William Riegel, Chief Investment Officer, TIAA Investments


Article Highlights

European and broad-market international equities generally fared better, at least in local currency terms. For U.S. investors, however, the continued precipitous slide in the value of the euro magnified small losses, eroded gains, or turned positive returns negative when translated into dollars. The MSCI Euro Index, for example, returned 0.82% in euros for the week through March 12 but -1.45% in dollars. Oil prices, which tumbled about 9% for the week and slipped below $45 per barrel, were also hit by the dollar’s strength, along with growing worry over excess supplies.
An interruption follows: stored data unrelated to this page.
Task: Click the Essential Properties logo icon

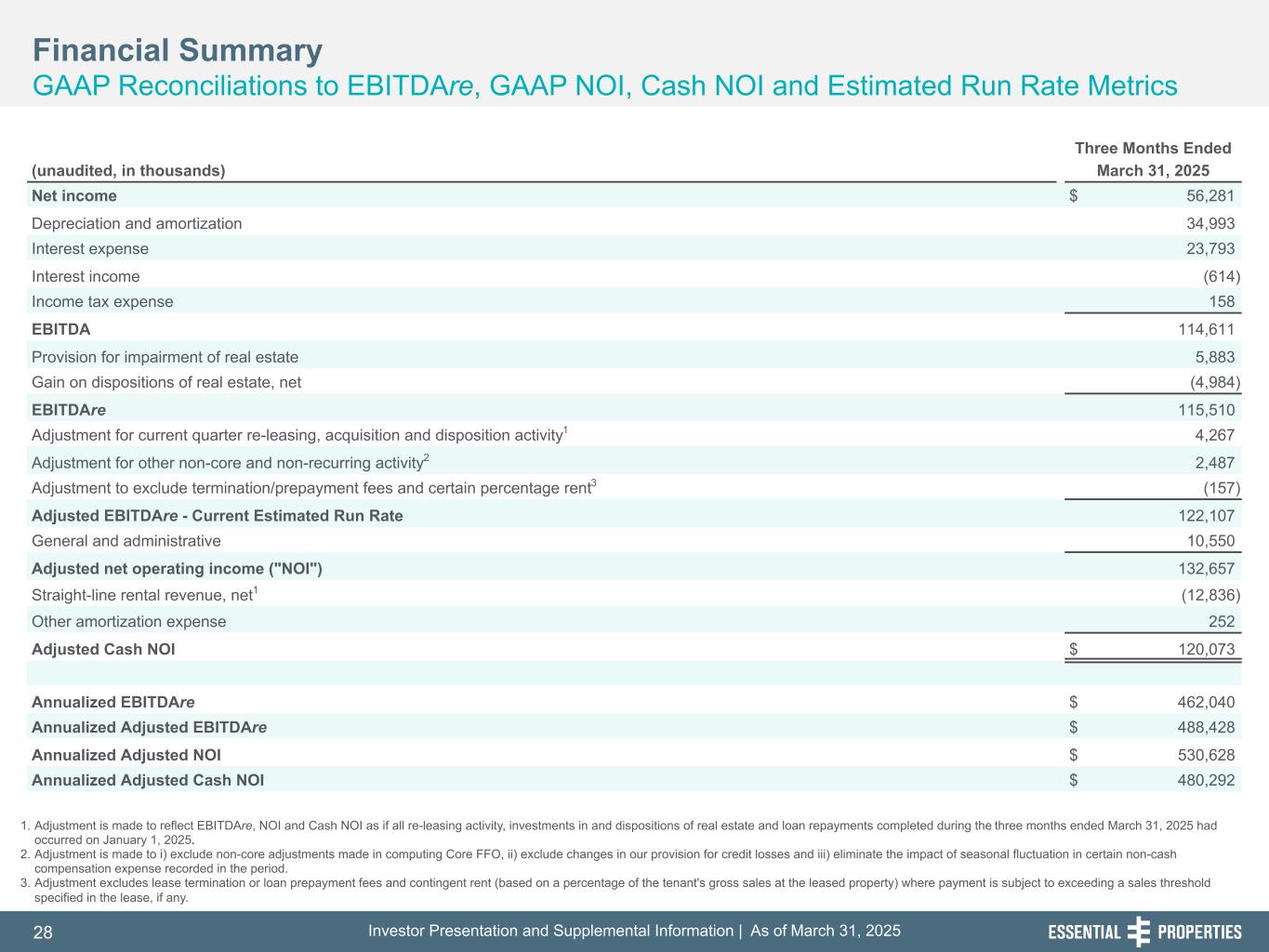Action: (x=1138, y=932)

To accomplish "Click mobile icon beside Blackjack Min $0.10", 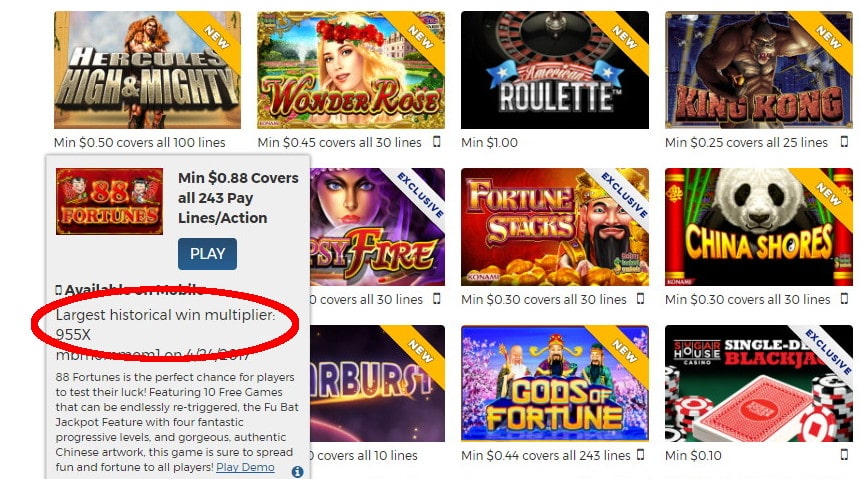I will [x=844, y=455].
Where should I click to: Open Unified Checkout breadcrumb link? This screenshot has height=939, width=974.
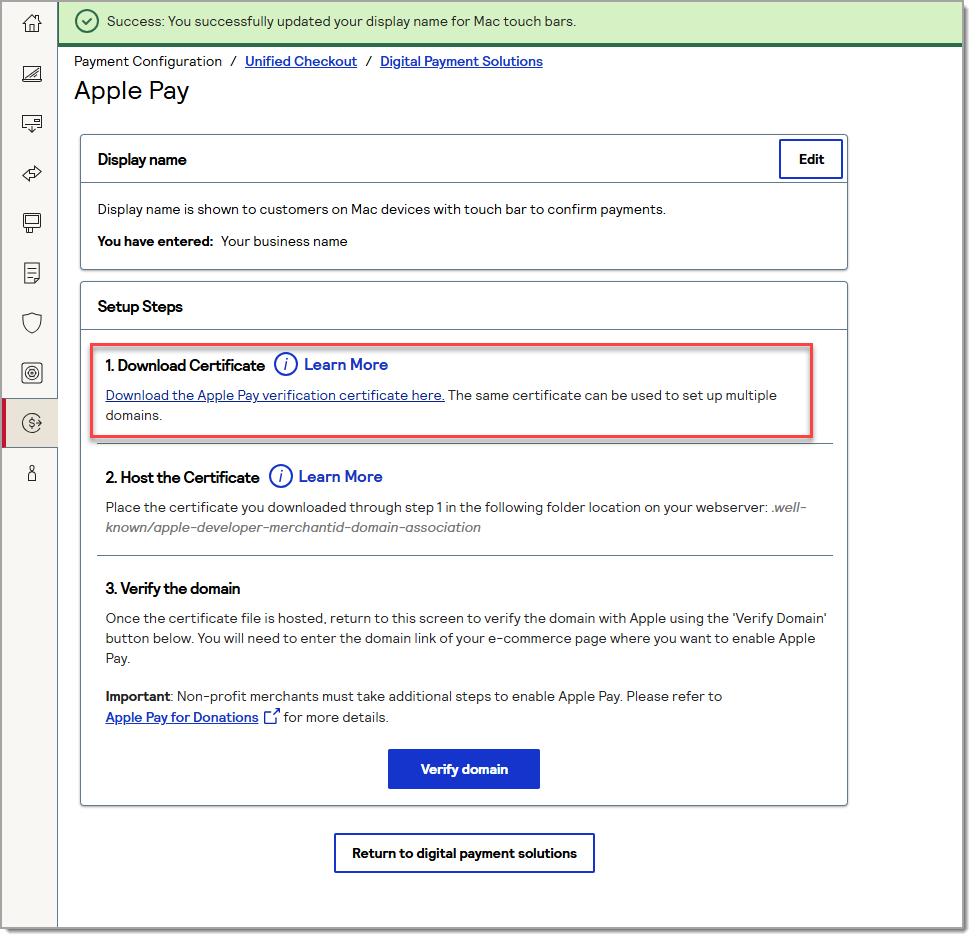pos(301,62)
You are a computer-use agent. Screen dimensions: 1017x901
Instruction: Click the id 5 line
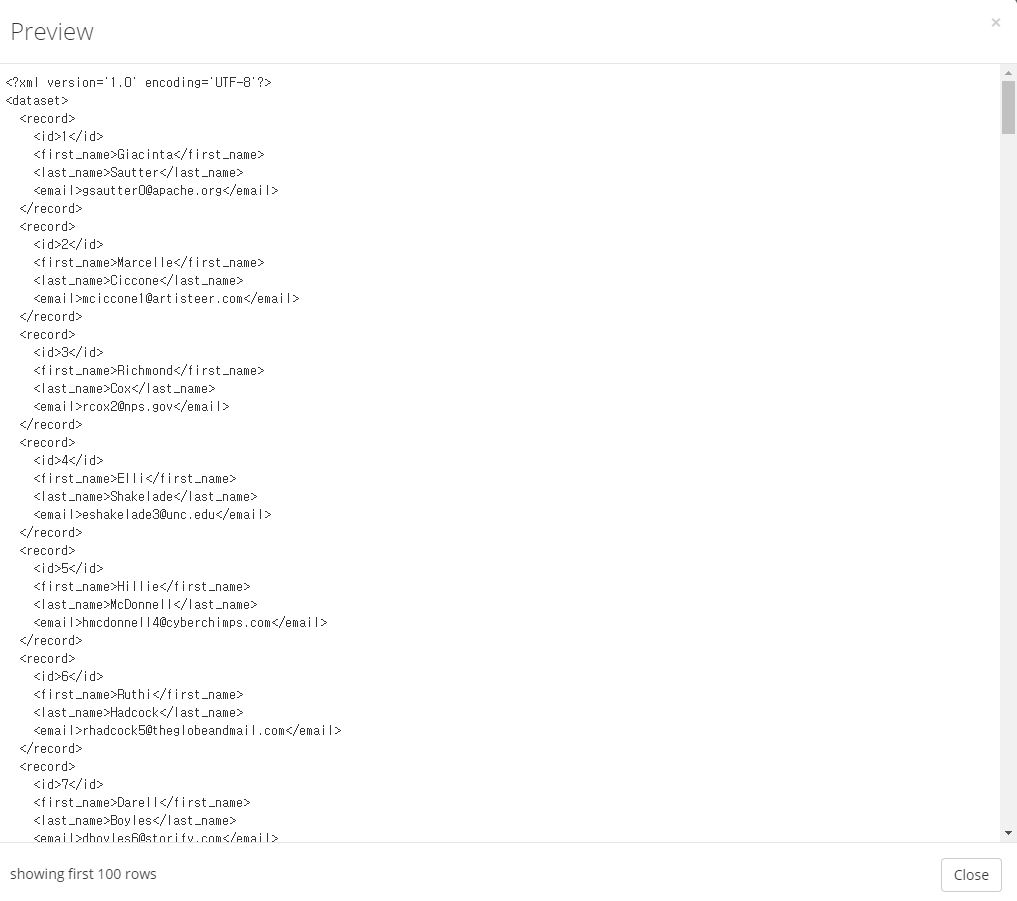point(68,569)
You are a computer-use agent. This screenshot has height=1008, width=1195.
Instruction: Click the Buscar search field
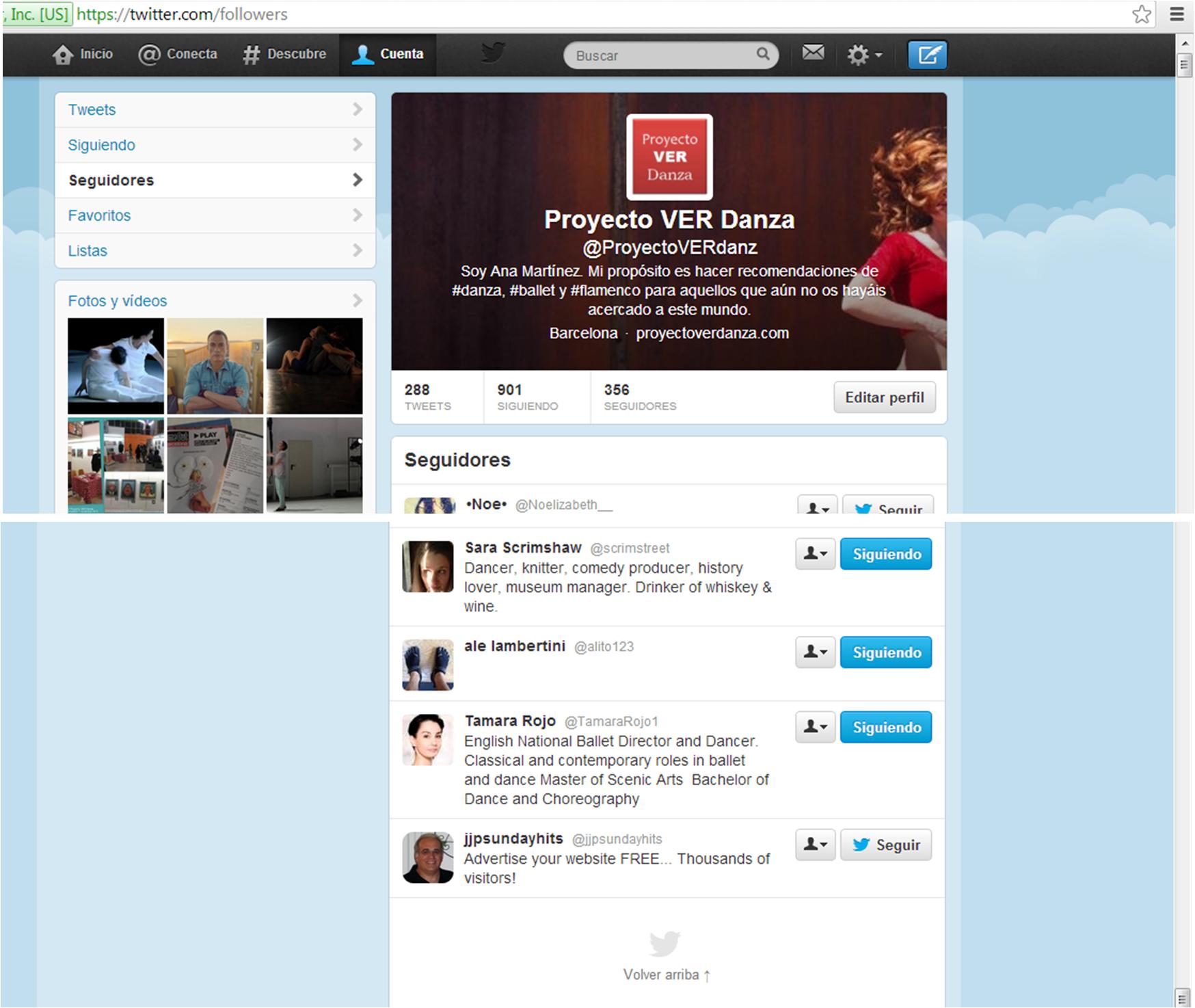pyautogui.click(x=660, y=55)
Current updates are available here. For additional insights from TIAA Head of Global Active Equity Portfolio Management Saira Malik, view our Weekly Market Perspective Video.

Fixed income

U.S. Treasuries recovered from the previous week’s selloff, when the bellwether 10-year yield spiked to 2.24% on the heels of the monthly U.S. payrolls report (yields and prices move in opposite directions). Economic releases since then have been rather muted, and the 10-year yield was trading at 2.10% on March 13. In addition, Treasuries benefited from the launch of quantitative easing (QE) in Europe, which drove European yields lower and fueled demand for the higher yields available in the U.S.

Performance varied among non-Treasury categories, including high yield, where new issuance had to be absorbed. Mortgage-backed securities underperformed Treasuries and the broader Barclays U.S. Aggregate Index on concerns about prepayment risk, while emerging-markets debt saw yield spreads widen as the dollar strengthened.

U.S. economic data is subdued after the previous week’s release of February payrolls

Overall, recent data releases confirm that February was a fairly weak month for the U.S. economy, although slightly stronger than January. Among the past week’s reports:

Negative inflation numbers have been driven primarily by the steep fall in oil prices over the past year. We think inflation is likely to stabilize and resume its upward trend, perhaps as early as this fall.

The euro plummets to our year-end forecast as QE begins

The European Central Bank (ECB) began its QE asset purchases on March 9, and the impact has already been felt, with yields on 10-year German government bonds falling to 0.20% early in the week before turning slightly higher by week’s end. Meanwhile, the euro has already depreciated to 1.05 against the dollar, our forecasted level for year-end 2015. We still believe the euro can recover some of its value this year, but the prospect of parity with the dollar is certainly closer than we previously expected.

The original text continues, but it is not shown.